> **What to do**: From the line containing "At what coordinates" through the last line of the entries below, print each line exactly. Pictures stay out.

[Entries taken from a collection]

--------

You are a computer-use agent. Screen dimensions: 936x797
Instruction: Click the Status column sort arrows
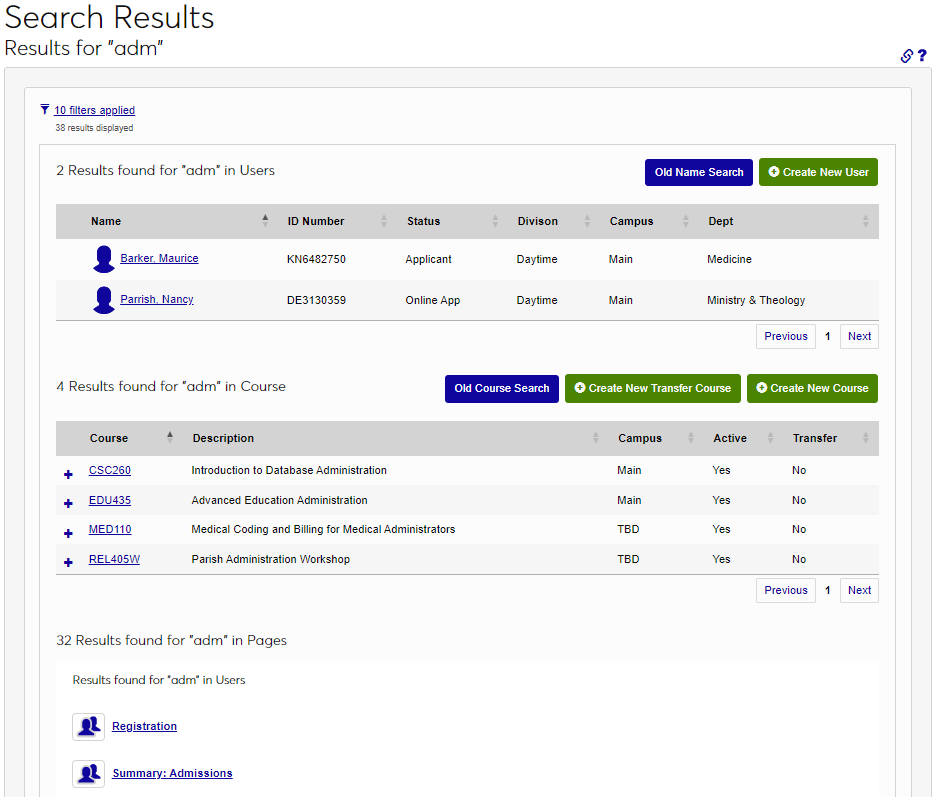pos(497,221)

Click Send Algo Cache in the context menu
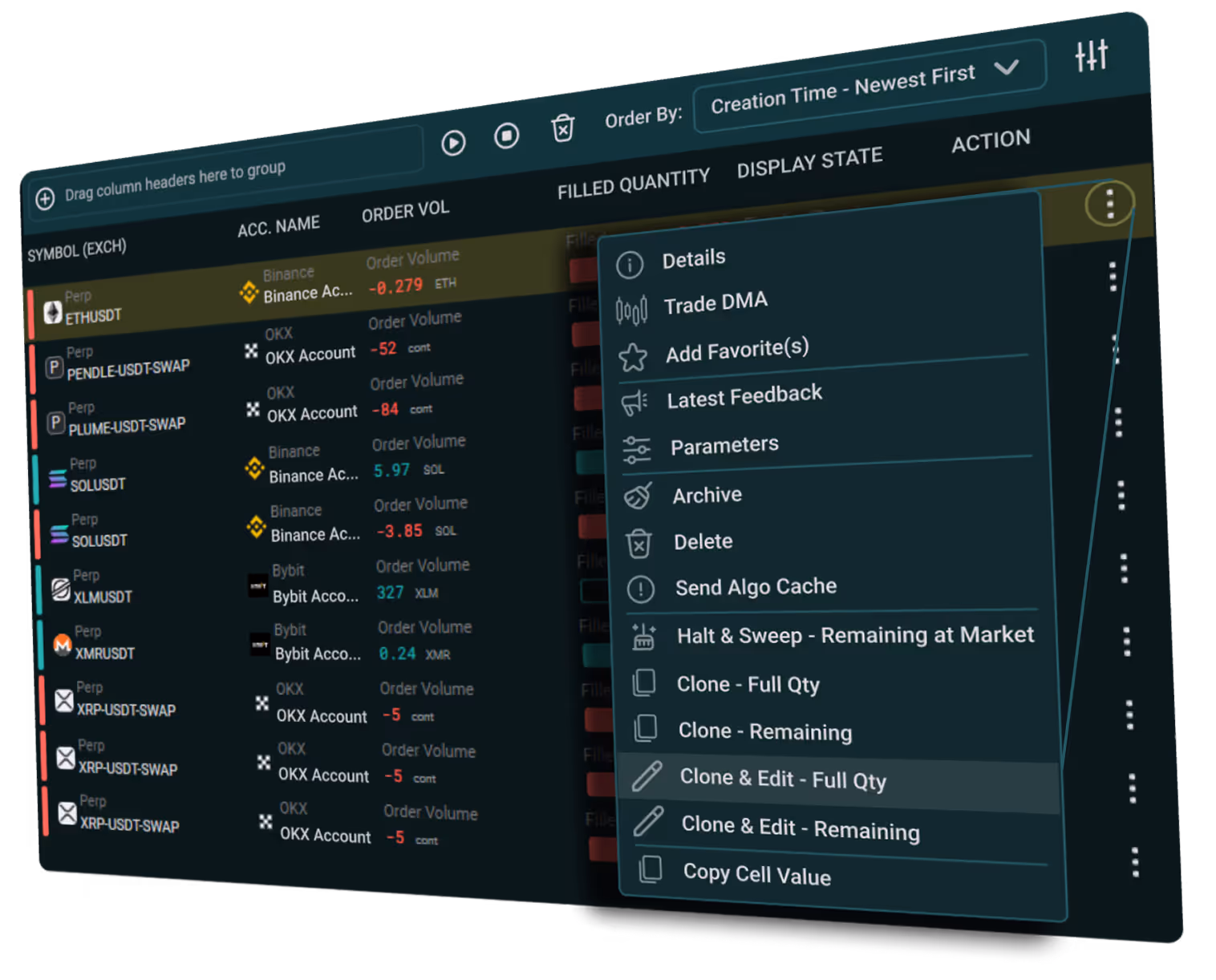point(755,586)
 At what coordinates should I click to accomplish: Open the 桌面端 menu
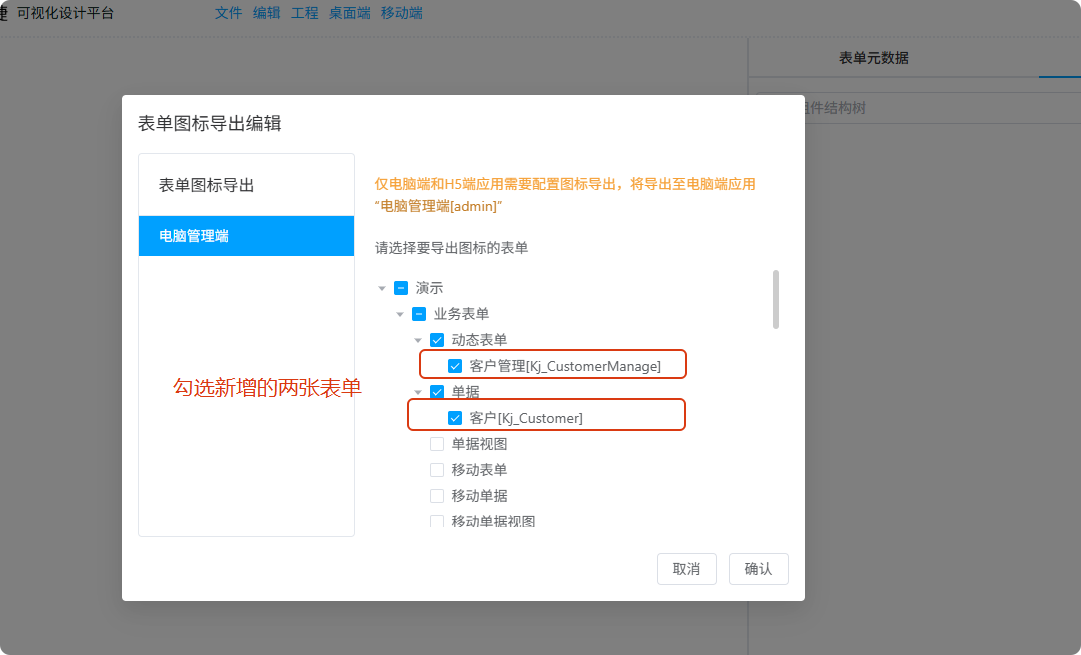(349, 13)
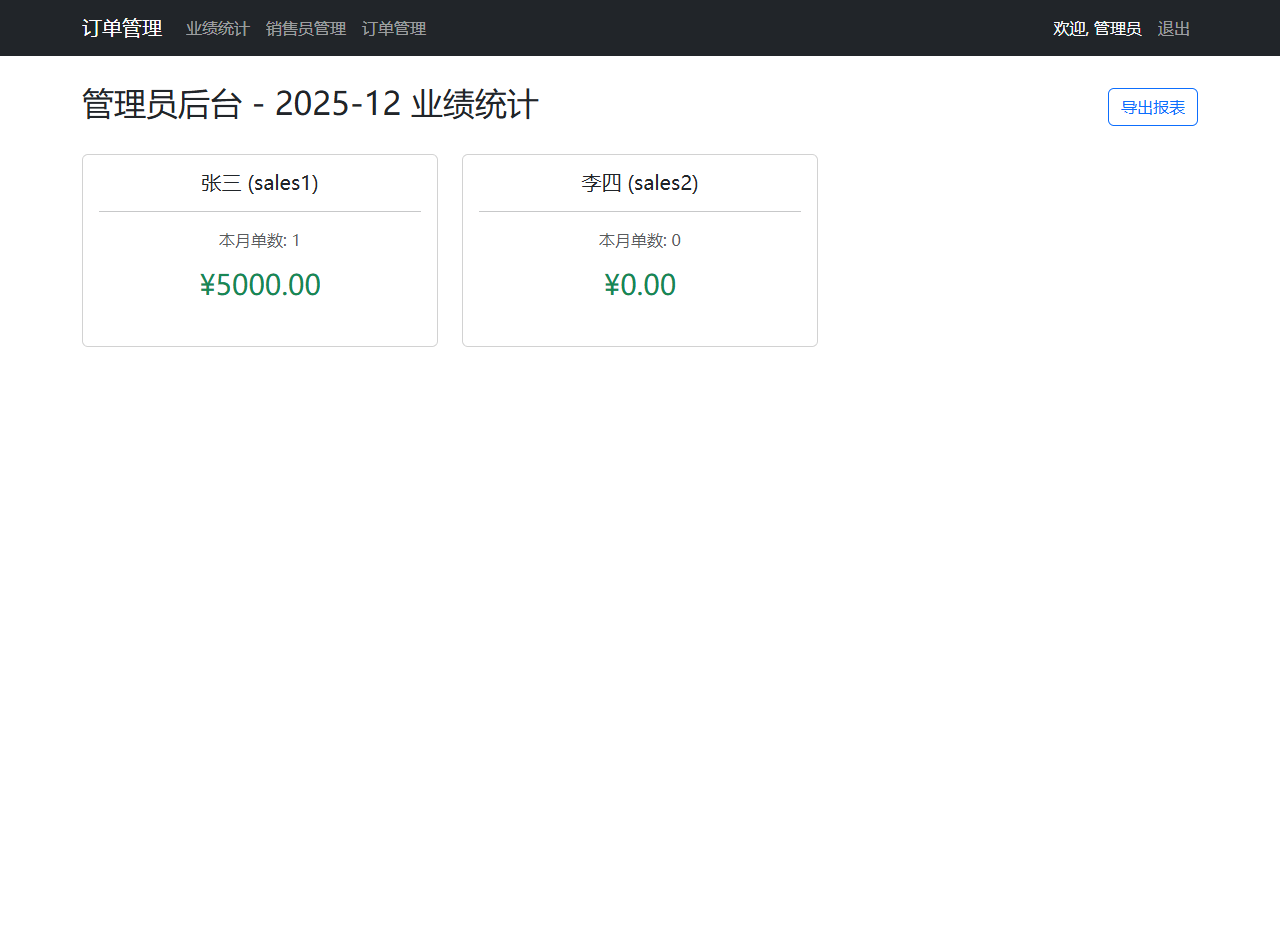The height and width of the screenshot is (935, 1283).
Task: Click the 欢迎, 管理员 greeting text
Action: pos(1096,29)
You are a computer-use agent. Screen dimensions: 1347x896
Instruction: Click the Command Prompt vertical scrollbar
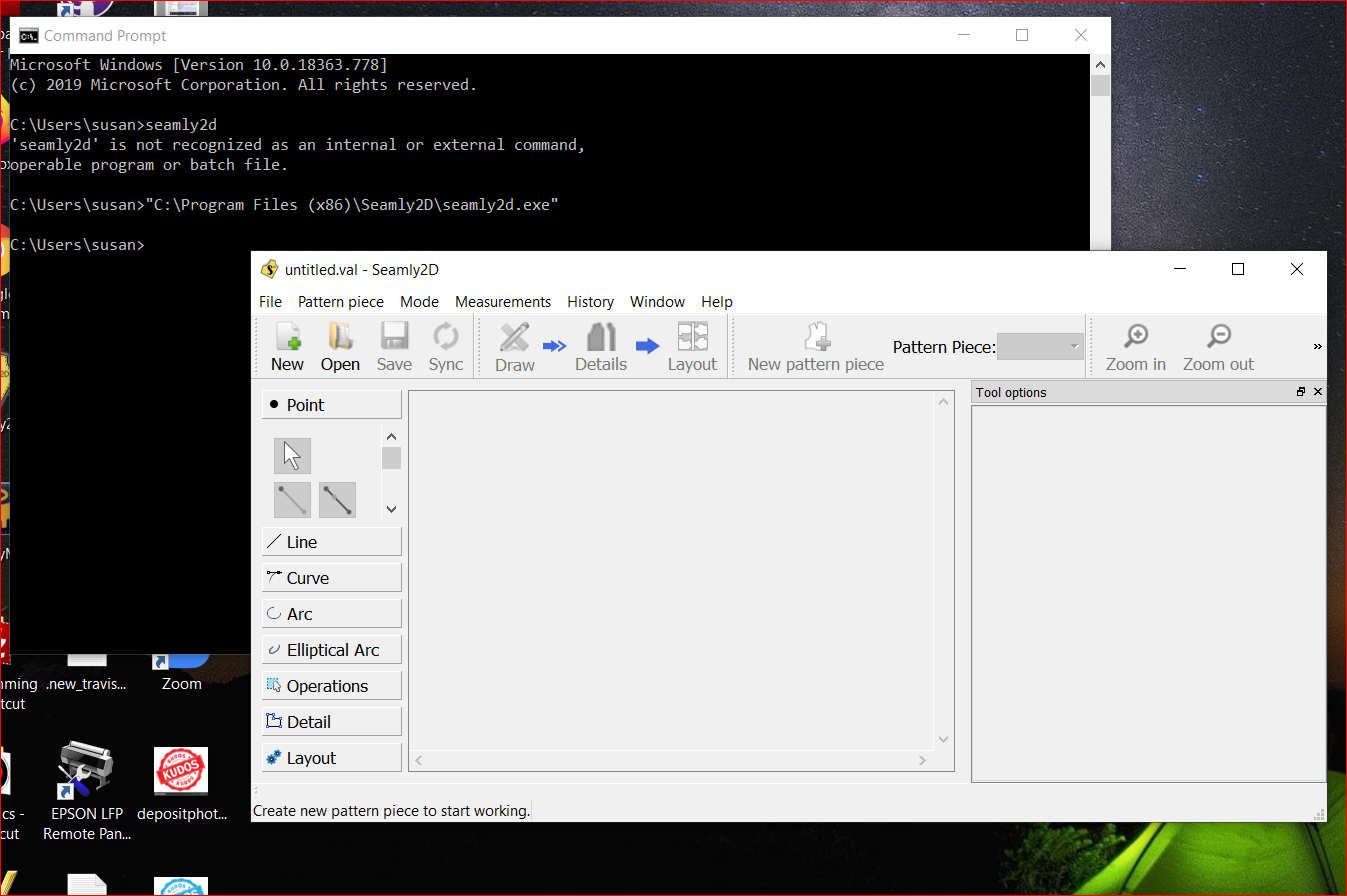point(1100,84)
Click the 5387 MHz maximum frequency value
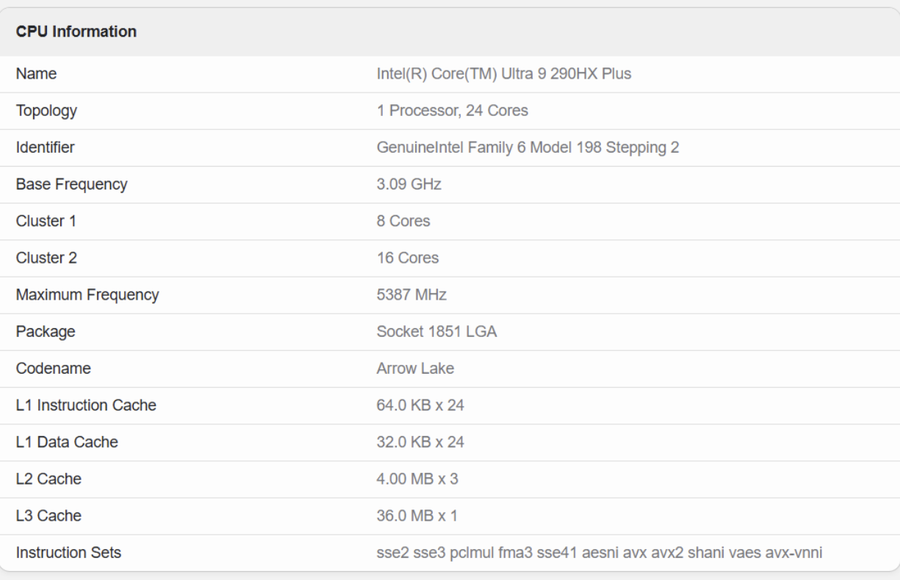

--------

> **Response**:
 At what coordinates should I click to accomplish: Open the 桌面端 menu
(349, 13)
The height and width of the screenshot is (935, 1283).
Task: Click the 欢迎, 管理员 greeting text
Action: pos(1096,29)
You are a computer-use agent. Screen dimensions: 1347x896
Instruction: Click the Command Prompt vertical scrollbar
point(1100,84)
Click the 5387 MHz maximum frequency value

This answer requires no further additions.